→ BRIEF
Please transcribe exactly the lines from the line holding "Task: Select column E header" through the end of the data below, and skip any pictures.

→ SOURCE RECORDS

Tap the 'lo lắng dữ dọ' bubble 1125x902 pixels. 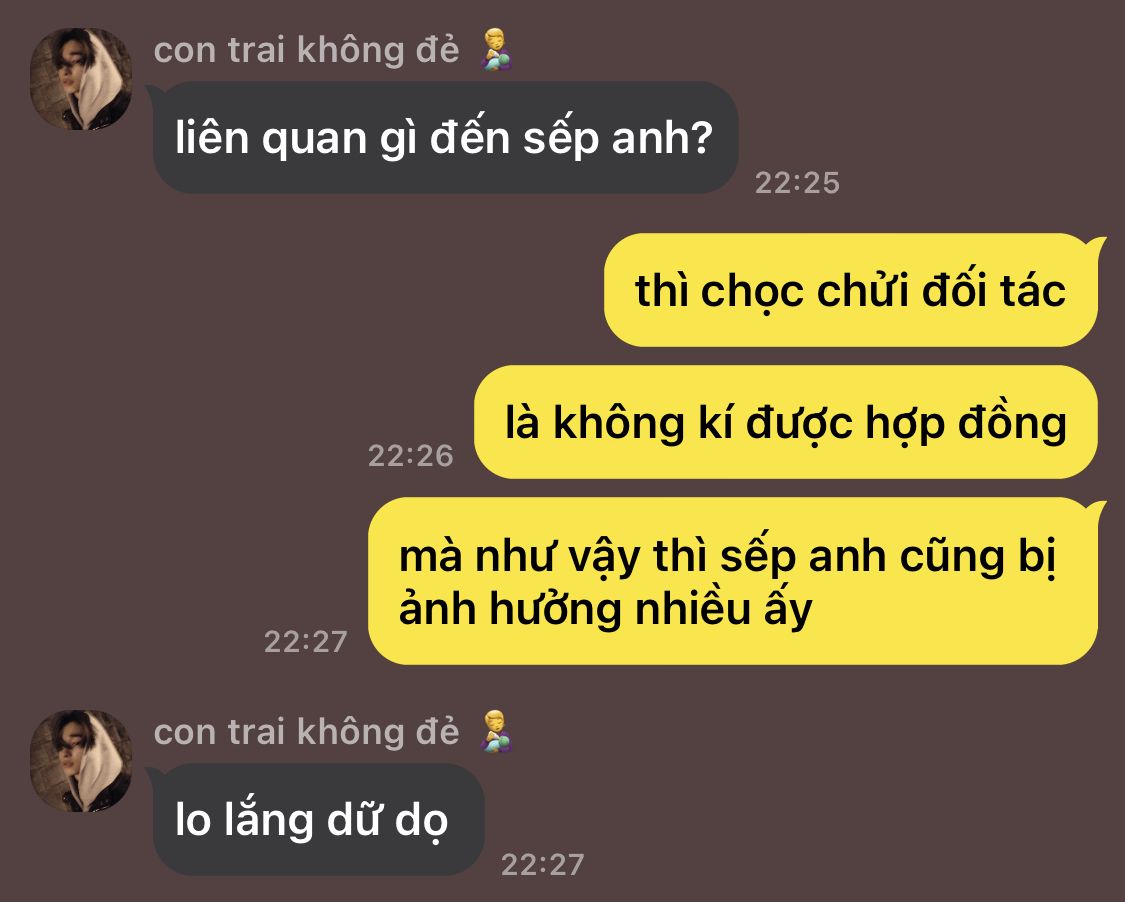[318, 819]
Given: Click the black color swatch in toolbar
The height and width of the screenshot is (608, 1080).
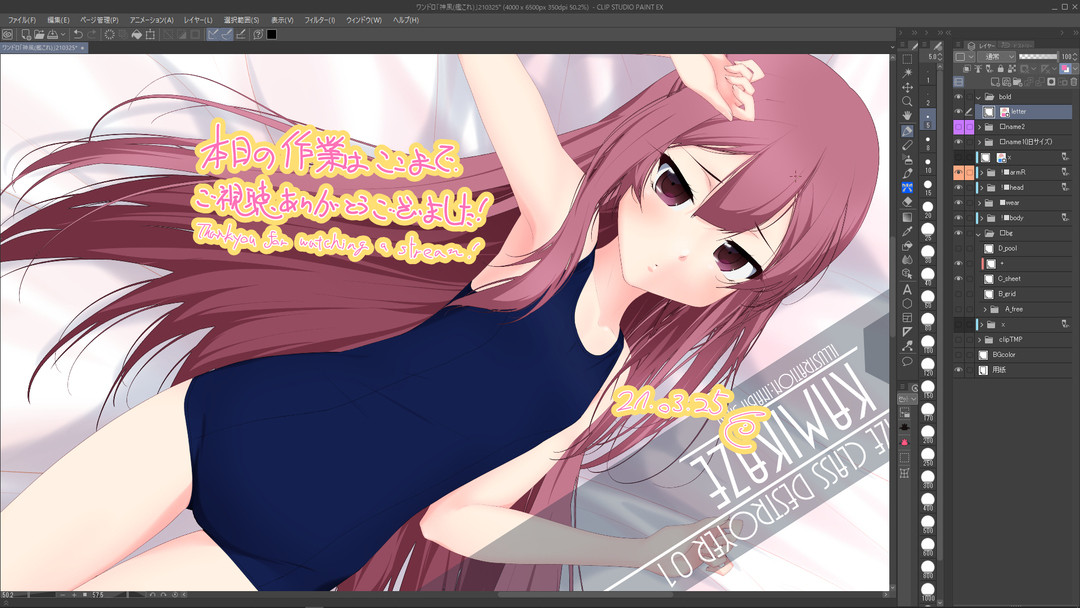Looking at the screenshot, I should point(271,34).

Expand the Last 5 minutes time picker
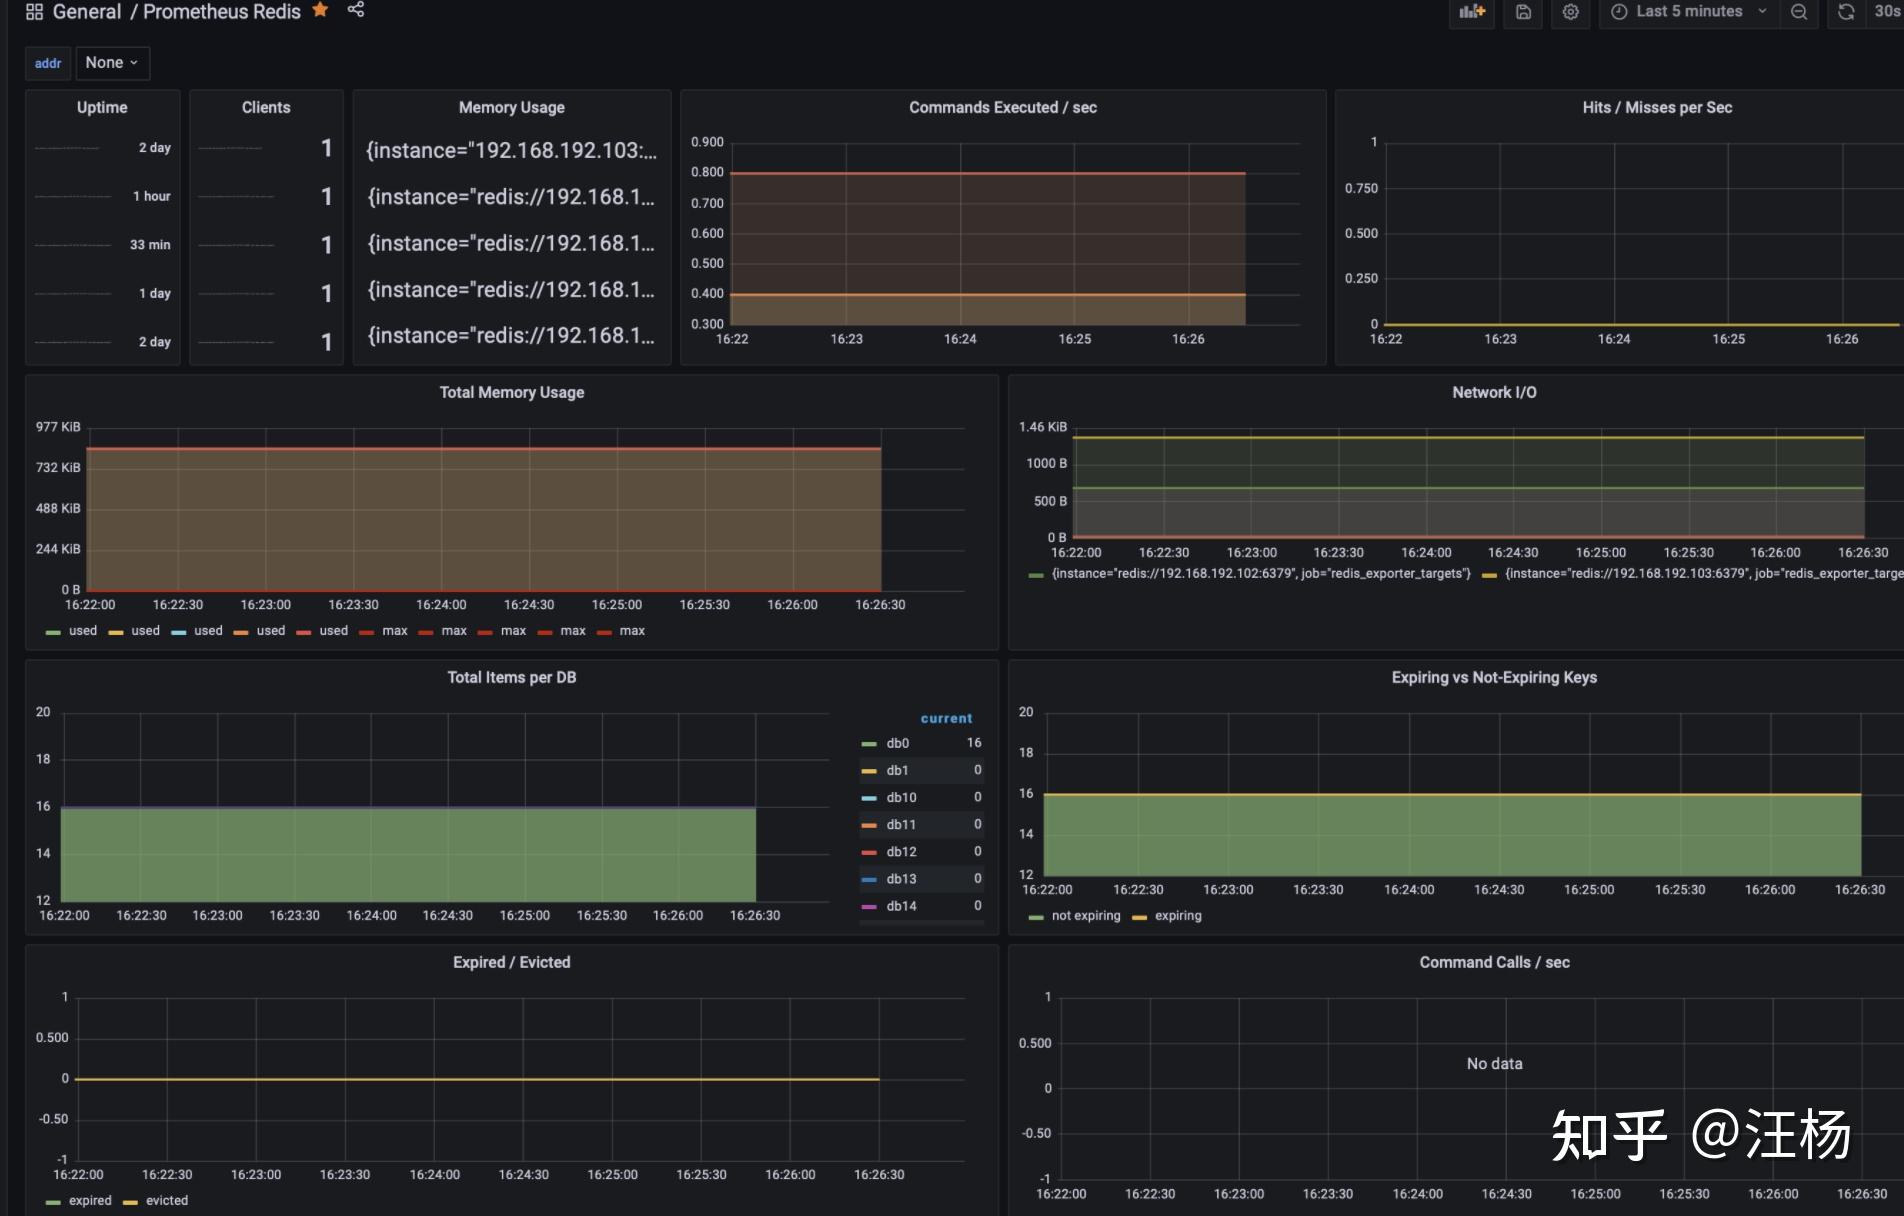click(1688, 12)
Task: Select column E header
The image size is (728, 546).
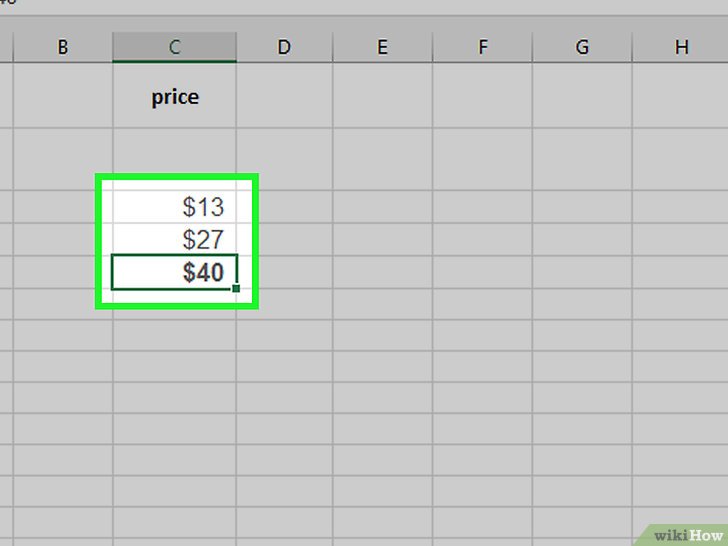Action: 383,47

→ SOLUTION FOR THIS PROBLEM
Task: Select column E header
The image size is (728, 546).
Action: 383,47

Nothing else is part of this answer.